Data for this exercise:
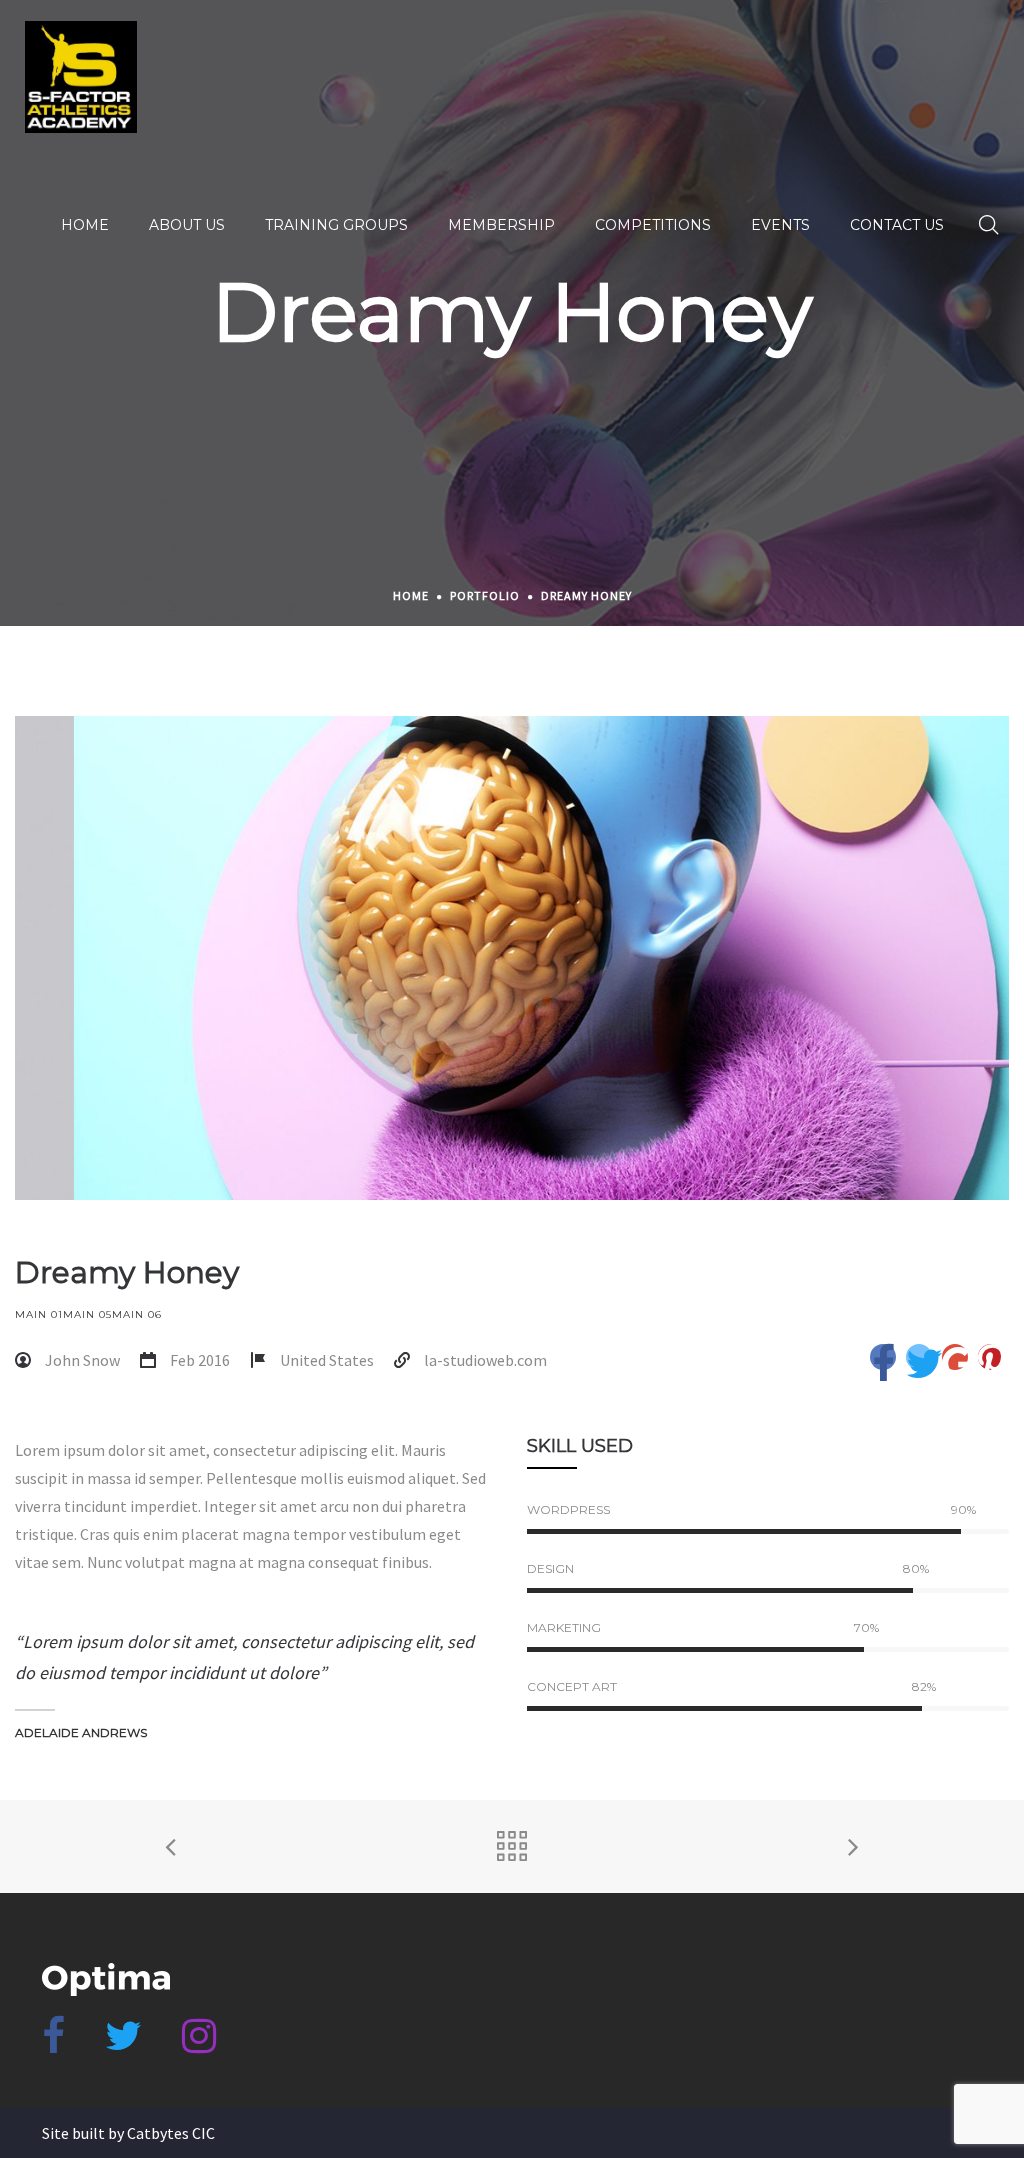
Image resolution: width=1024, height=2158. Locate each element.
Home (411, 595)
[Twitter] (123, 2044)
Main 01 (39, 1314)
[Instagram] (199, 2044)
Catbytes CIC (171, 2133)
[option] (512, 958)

...

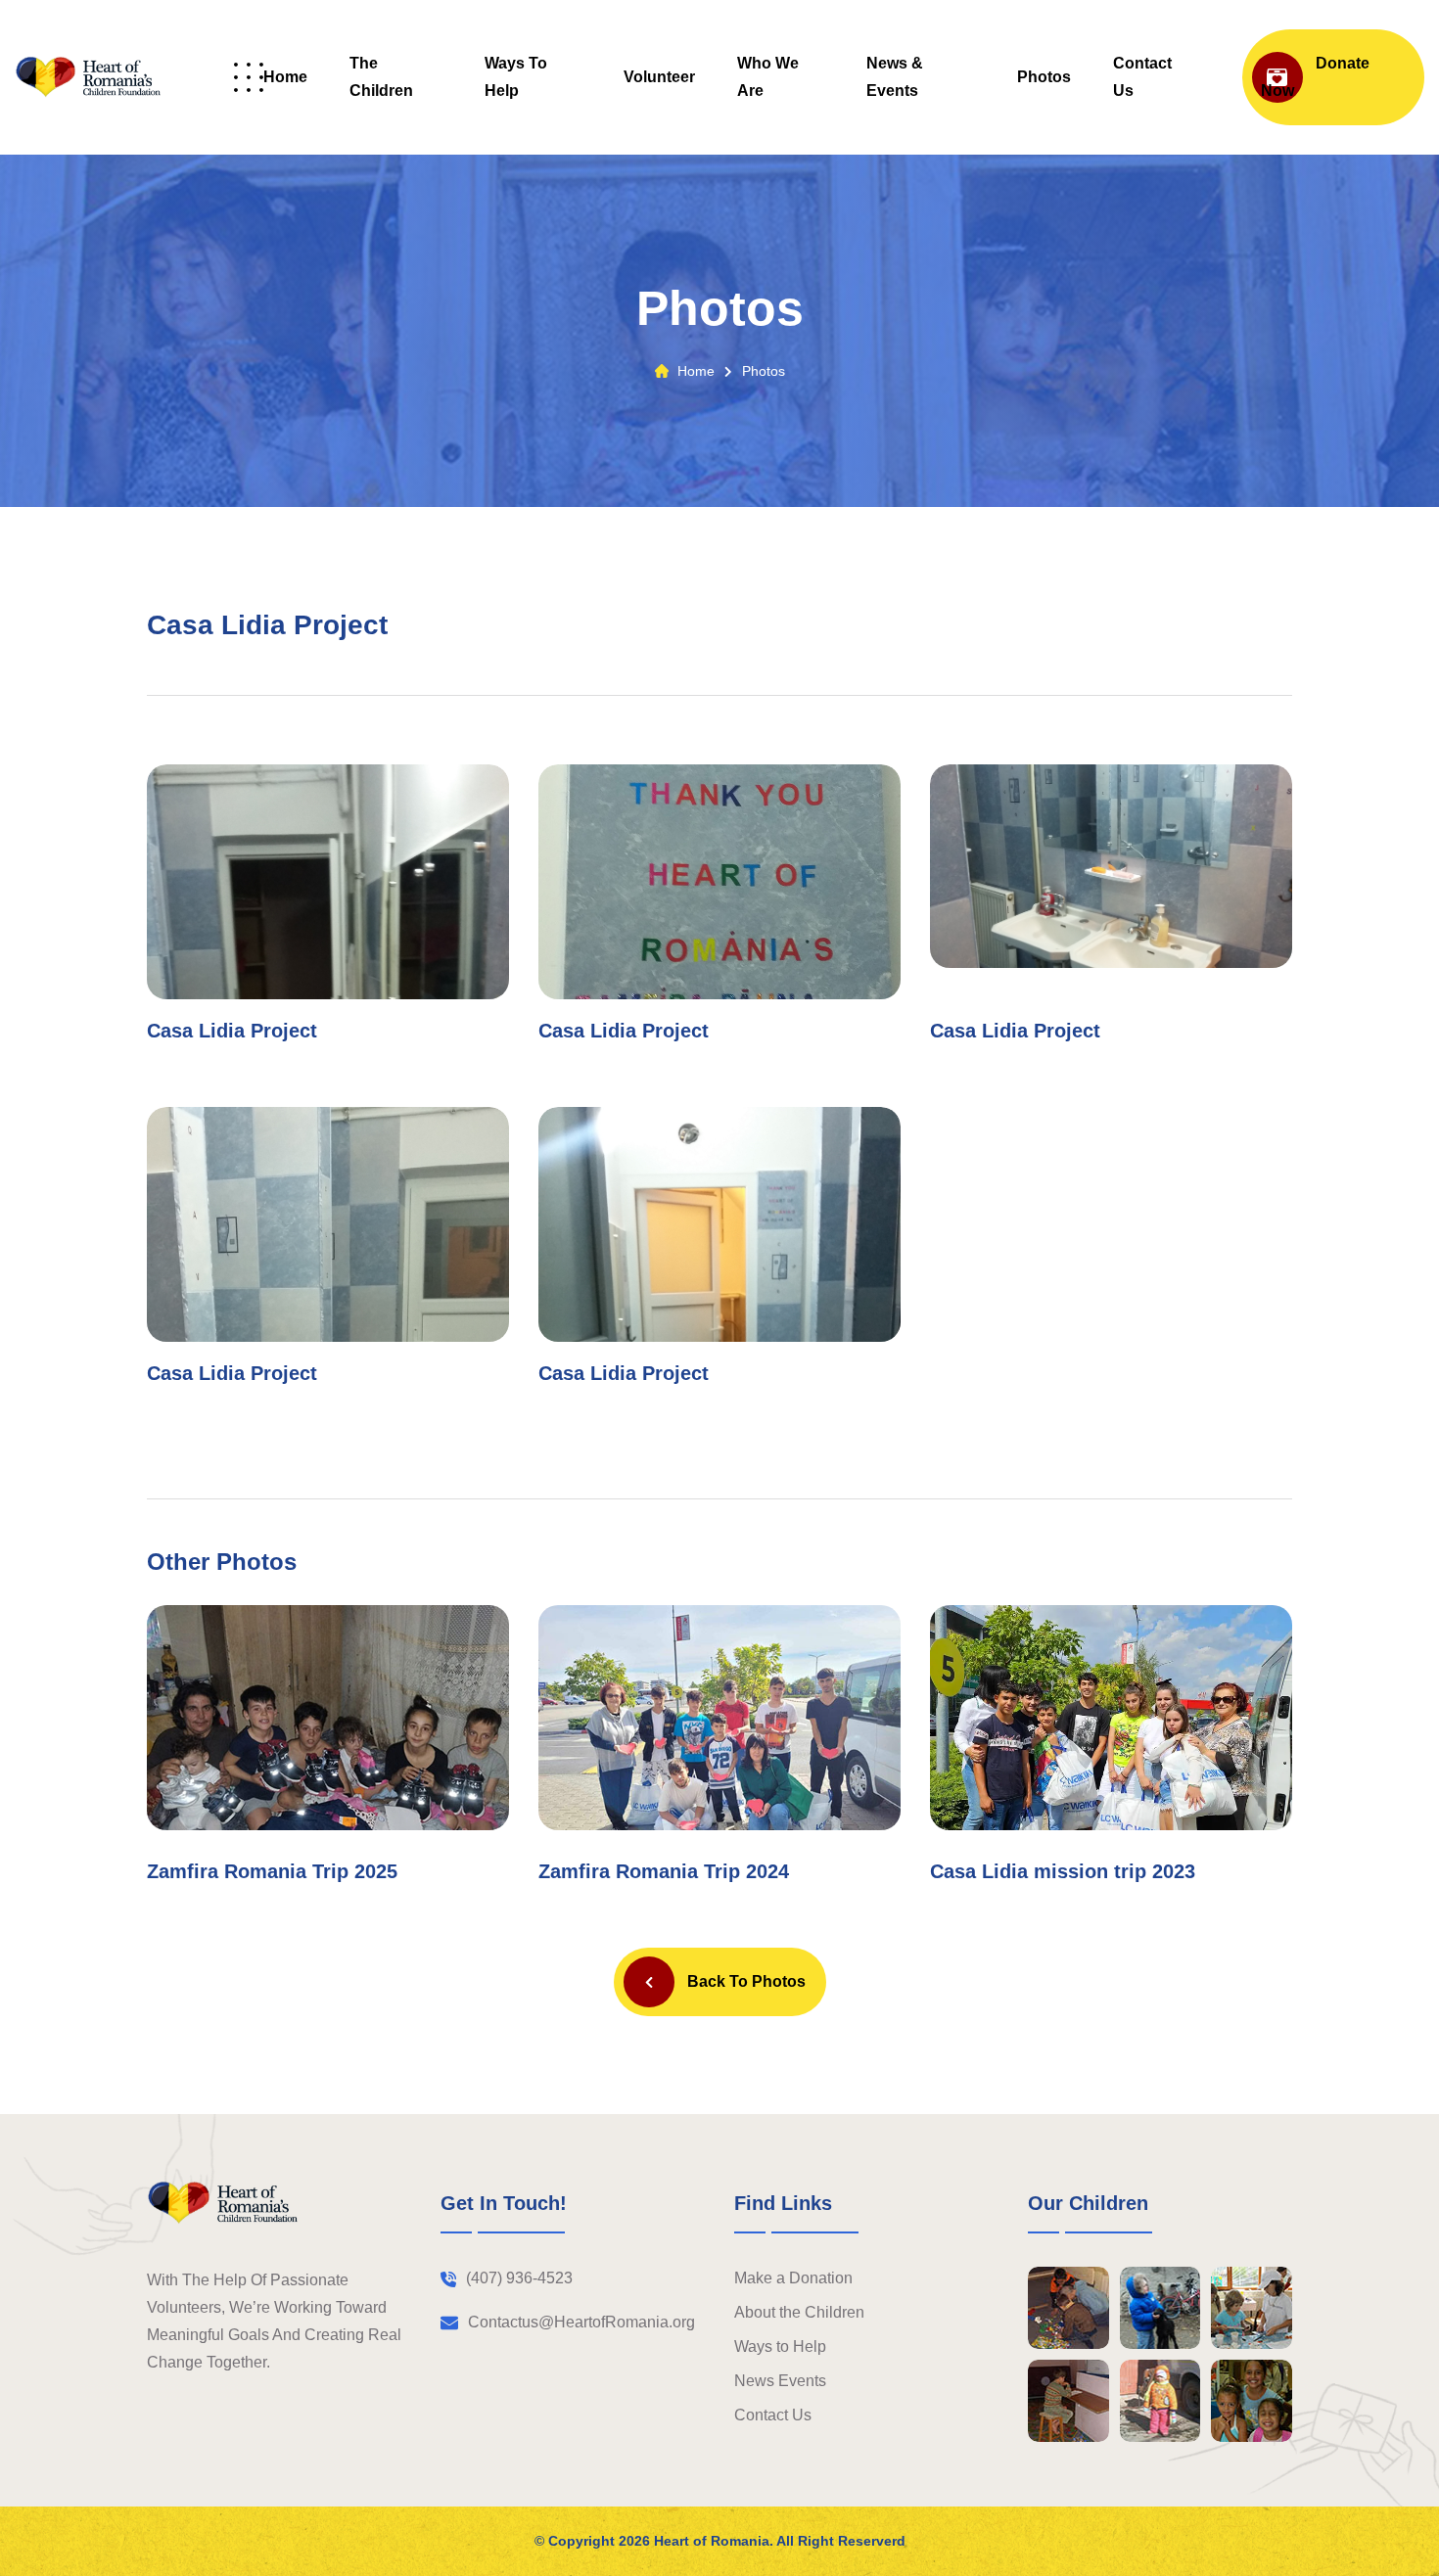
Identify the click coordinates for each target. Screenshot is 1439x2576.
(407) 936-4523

Exercise prompt:
A single number is required: the count of lines in the data that include the string "each".

Answer:
2